Training Overview

Note

The CrossEncoder training approach has not been updated in v3.0 when training Sentence Transformer models was improved. Improving training CrossEncoders is planned for a future major update.

The CrossEncoder class is a wrapper around Hugging Face AutoModelForSequenceClassification, but with some methods to make training and predicting scores a little bit easier. The saved models are 100% compatible with Hugging Face and can also be loaded with their classes.

First, you need some sentence pair data. You can either have a continuous score, like:

from sentence_transformers import InputExample

train_samples = [
    InputExample(texts=["sentence1", "sentence2"], label=0.3),
    InputExample(texts=["Another", "pair"], label=0.8),
]

Or you have distinct classes as in the training_nli.py example:

from sentence_transformers import InputExample

label2int = {"contradiction": 0, "entailment": 1, "neutral": 2}
train_samples = [
    InputExample(texts=["sentence1", "sentence2"], label=label2int["neutral"]),
    InputExample(texts=["Another", "pair"], label=label2int["entailment"]),
]

Then, you define the base model and the number of labels. You can take any Hugging Face pre-trained model that is compatible with AutoModel:

model = CrossEncoder('distilroberta-base', num_labels=1)

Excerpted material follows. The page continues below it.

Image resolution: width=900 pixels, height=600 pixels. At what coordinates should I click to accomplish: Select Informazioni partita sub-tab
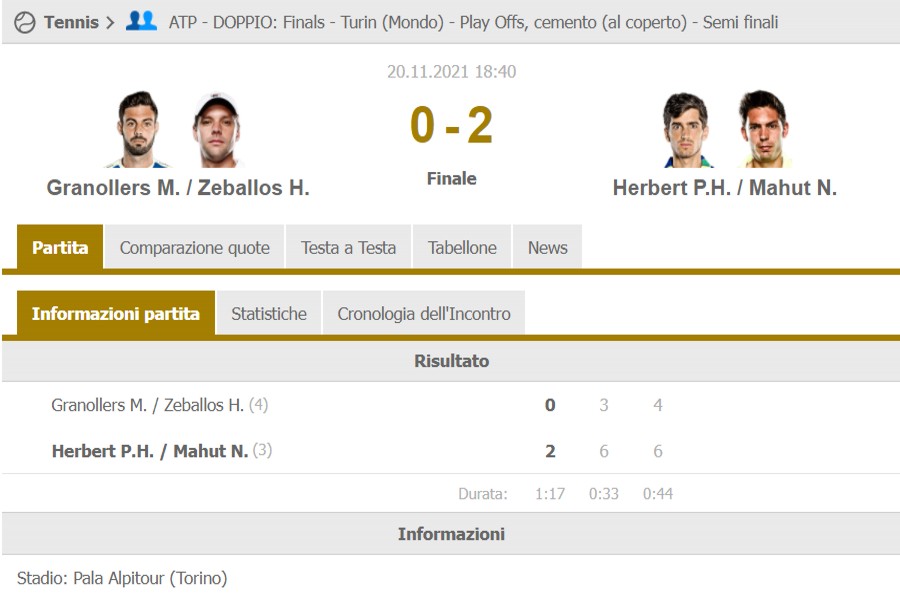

For binary tasks and tasks with continuous scores (like STS), we set num_labels=1. For classification tasks, we set it to the number of labels we have.

We start the training by calling CrossEncoder.fit:

model.fit(
    train_dataloader=train_dataloader,
    evaluator=evaluator,
    epochs=num_epochs,
    warmup_steps=warmup_steps,
    output_path=model_save_path,
)